アレクサンダーテクニークとの出会い(私の体験談)

更新日:2017.10.10 [Tue] |

高校の音楽科でヴァイオリンを勉強するなかでスランプに陥ったことがきっかけでした。
よいと思う練習を毎日何時間もするのですが満足に演奏できるどころか身体のあちこちが痛くなり、それとともに気持ちも落ち込むばかりで、このままでは進学以前に楽器を弾き続けることができなくなるかもしれないという危機感を持つようになりました。


ヴァイオリンの先生の指導や取り組んでいた練習そのものに間違いがあったとは思えず、自分の何かが問題なのだろうと感じていたもののその何かが分からない。うまくいかないし立ち止まることも怖い。
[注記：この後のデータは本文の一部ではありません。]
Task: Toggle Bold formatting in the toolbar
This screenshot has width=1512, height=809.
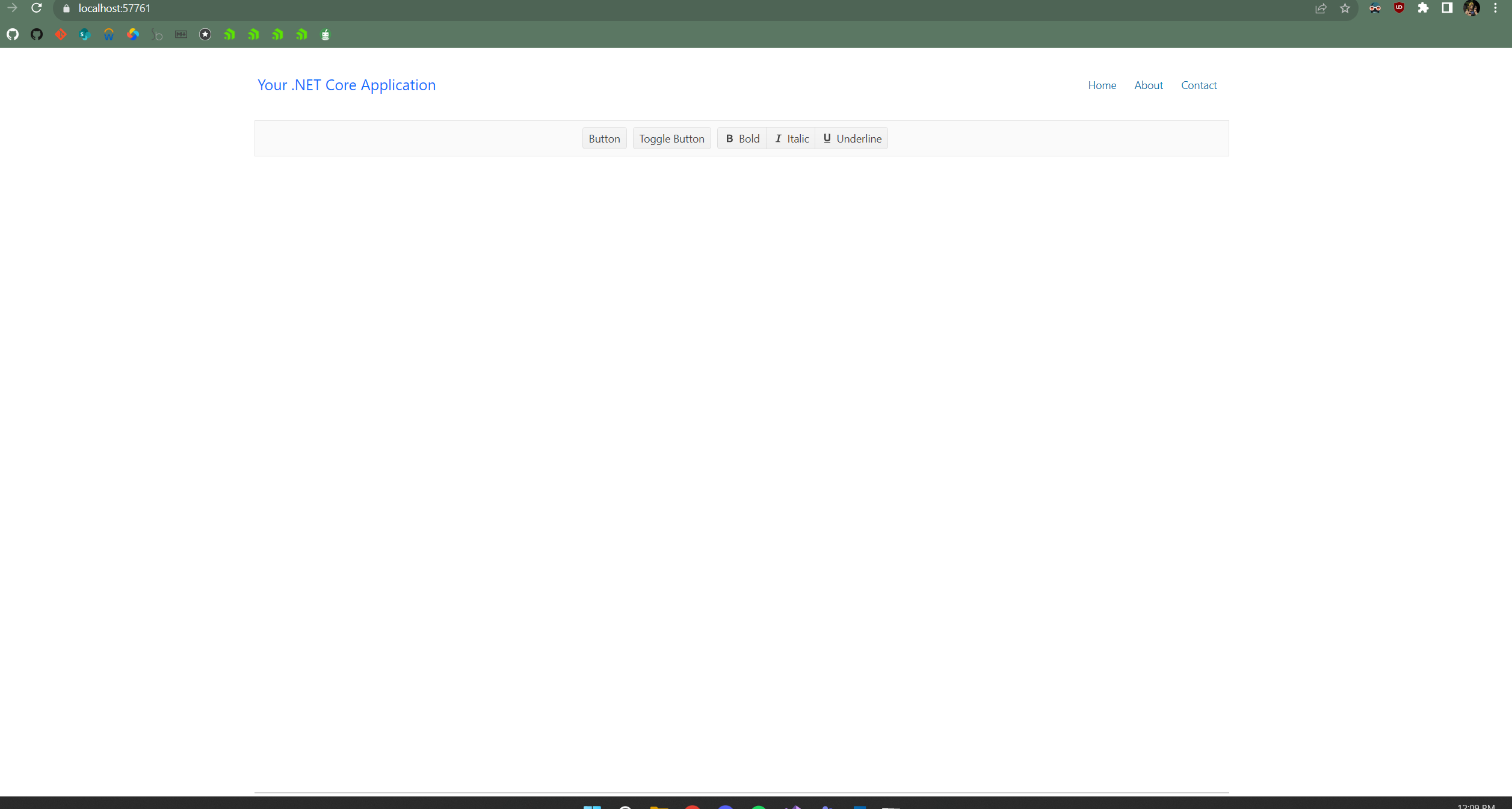Action: 742,138
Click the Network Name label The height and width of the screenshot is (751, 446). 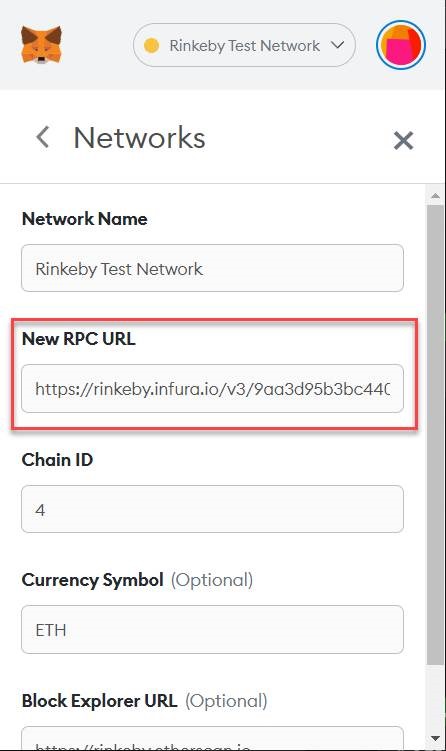[x=85, y=219]
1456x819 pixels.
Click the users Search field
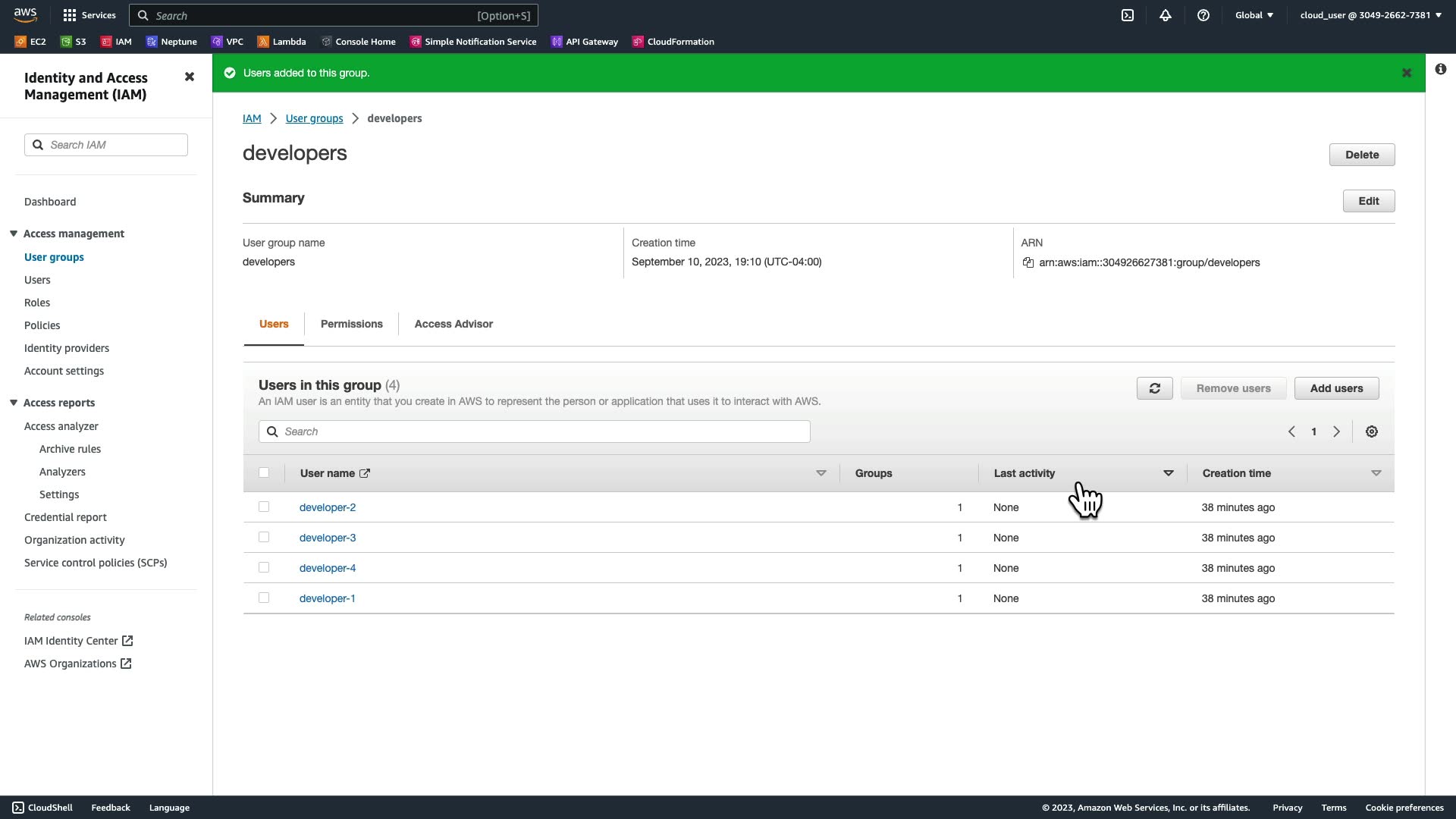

焦りながら体力と生真面目さだけを頼りに相変わらず練習ばかりしていました。
何よりも辛かったのは、理想に向かって練習はしたいしあれもこれも弾けるようになりたいという意欲とは裏腹に楽器を弾くことが身体的にも精神的にも苦痛になっていくことでした。

そんな中、テクニークのレッスンを受けているというクラスメイトの話を偶然聞き、詳しくは分からないけれど身体や演奏に良さそうだということと、その話をするクラスメイトがとても生き生きしていたことが印象に残り、自分もレッスンを受けにいくことにしました。
今となっては笑って話すことができますが、当時は藁にもすがる思いだったことをよく覚えています。


当時の私は演奏するときにはかならず腕や脚に余計な力がはいっていて、それに気づかないほど身体の感覚はいいかげんなものでした。楽器に触れている手、持ち上げている腕、背中、上半身を支え床に立っている足などについてもほどんど意識のない状態で練習をしていました。
また、ヴァイオリンの先生の前にいるときは礼儀正しくあろうという気持ちから、また人前で弾く時には自分の一生懸命さをアピールするために知らず知らずのうちに体を萎縮させていました。


テクニークのレッスンを通してこのようなパターン化した自分の反応(くせ)を知り、そしてそれをやめる訓練をしていくことで徐々に体の力みや痛みは改善されました。その後無事に大学へ進学しさらにヴァイオリン漬けの毎日を送りますが、そこで学ぶことをより深く理解するのにテクニークはとても助けになりました。

卒業が近づくと、将来はヴァイオリンの演奏や教えることを生業として、さらにできる限り長く演奏を続けていきたい、そのためにはアレクサンダーテクニークに精通しているヴァイオリニストの先生のもとで学ぶ必要があるなと考えるようになりました。
そして幸運にも、アレクサンダーの発祥地であるイギリスの音楽大学にそのような教授がいると分かり、留学がかないました。(もっと詳しいいきさつを書き始めると長くなってしまいそうなので、いつか機会があれば...)


ここでの経験を経てヴァイオリンを弾くことがようやく楽しいと思えるようになり、尽きることのない悩みや問題に向き合うときも、身体と思考の両方の面から納得しながら進んでいく面白さを知りました。
その甲斐あって、現在にいたるまでは大きな問題や故障なく演奏を続けられています。

私にとってはヴァイオリンをきっかけに始めたアレクサンダーテクニークですが、自分の使い方を根本的に見直すことで健康面では疲れにくくなったり代謝が良くなったり、精神面でも人間関係や自分自身と向き合うことが以前よりも良い方向に変化していることを感じます。


そしてこの経験から、自分もテクニーク教師になることを決意しました。同じような悩みを持つ人や自分の持っている能力と可能性を最大に引き出したいと願う人の役に立つことができれば、これほど嬉しいことはないと思っています。